- **DOEL**
Zet de alinea die begint met "De Ladder voor duurzame verstedelijking (verder: 'de Ladder')" uit het tekstfragment over de Ladder om in een korte opsomming met de belangrijkste feiten.

─── TEKSTFRAGMENT

Ladder duurzame verstedelijking

De Ladder voor duurzame verstedelijking (verder: 'de Ladder') is ingericht voor een zorgvuldige afweging en transparante besluitvorming bij alle ruimtelijke en infrastructurele besluiten. De uitgangspunten hierbij zijn dat de ontwikkeling voorziet in een behoefte, en dat de ontwikkeling in eerste instantie in bestaand stedelijk gebied wordt gerealiseerd. Artikel 3.6 lid twee Bro omschrijft de ladder als volgt: "De toelichting bij een bestemmingsplan dat een nieuwe stedelijke ontwikkeling mogelijk maakt, bevat een beschrijving van de behoefte aan die ontwikkeling, en, indien het bestemmingsplan die ontwikkeling mogelijk maakt buiten het bestaand stedelijk gebied, een motivering waarom niet binnen het bestaand stedelijk gebied in die behoefte kan worden voorzien".

──────
─── GEGEVEN ITEMS

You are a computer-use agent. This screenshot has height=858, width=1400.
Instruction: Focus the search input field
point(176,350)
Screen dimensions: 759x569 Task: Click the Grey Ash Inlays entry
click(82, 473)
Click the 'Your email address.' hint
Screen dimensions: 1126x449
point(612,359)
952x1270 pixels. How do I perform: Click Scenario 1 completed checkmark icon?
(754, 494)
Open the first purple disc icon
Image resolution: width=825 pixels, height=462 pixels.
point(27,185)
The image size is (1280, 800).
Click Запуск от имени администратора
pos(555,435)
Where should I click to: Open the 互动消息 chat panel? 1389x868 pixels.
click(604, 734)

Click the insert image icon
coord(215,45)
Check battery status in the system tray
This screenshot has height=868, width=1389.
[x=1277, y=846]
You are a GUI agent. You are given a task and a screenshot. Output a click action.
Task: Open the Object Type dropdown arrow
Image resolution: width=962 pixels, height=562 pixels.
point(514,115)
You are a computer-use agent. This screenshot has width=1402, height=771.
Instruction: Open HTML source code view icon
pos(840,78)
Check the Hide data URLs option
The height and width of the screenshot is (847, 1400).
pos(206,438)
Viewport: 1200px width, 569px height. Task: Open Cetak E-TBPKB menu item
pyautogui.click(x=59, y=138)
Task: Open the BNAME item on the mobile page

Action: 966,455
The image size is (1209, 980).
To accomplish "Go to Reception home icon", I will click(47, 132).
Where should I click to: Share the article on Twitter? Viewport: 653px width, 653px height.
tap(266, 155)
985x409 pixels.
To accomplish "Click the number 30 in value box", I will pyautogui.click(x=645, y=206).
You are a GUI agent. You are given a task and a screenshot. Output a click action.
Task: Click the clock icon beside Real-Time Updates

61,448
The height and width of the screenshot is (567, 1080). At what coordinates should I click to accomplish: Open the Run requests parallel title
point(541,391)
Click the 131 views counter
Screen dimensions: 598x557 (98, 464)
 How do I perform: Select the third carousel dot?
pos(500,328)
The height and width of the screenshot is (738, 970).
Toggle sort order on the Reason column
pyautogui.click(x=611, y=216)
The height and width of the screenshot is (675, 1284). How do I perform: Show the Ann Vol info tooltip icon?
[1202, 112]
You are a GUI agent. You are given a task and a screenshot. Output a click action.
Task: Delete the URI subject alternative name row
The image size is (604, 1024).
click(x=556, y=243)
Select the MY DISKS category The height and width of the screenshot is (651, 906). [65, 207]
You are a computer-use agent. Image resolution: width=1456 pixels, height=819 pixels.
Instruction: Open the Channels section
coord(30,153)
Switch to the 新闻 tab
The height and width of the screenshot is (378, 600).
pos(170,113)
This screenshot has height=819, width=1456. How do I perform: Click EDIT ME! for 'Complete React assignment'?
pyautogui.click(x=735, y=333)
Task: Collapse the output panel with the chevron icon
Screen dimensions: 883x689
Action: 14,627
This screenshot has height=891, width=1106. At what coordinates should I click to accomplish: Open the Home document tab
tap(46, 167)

──────

- **UITWERKING**
- De Ladder is bedoeld voor een zorgvuldige afweging en transparante besluitvorming bij alle ruimtelijke en infrastructurele besluiten.
- Uitgangspunten: de ontwikkeling voorziet in een behoefte en wordt in eerste instantie in bestaand stedelijk gebied gerealiseerd.
- Volgens artikel 3.6 lid twee Bro beschrijft de toelichting bij een bestemmingsplan voor een nieuwe stedelijke ontwikkeling de behoefte aan die ontwikkeling.
- Maakt het plan de ontwikkeling buiten bestaand stedelijk gebied mogelijk, dan moet de toelichting motiveren waarom de behoefte niet binnen bestaand stedelijk gebied kan worden opgevangen.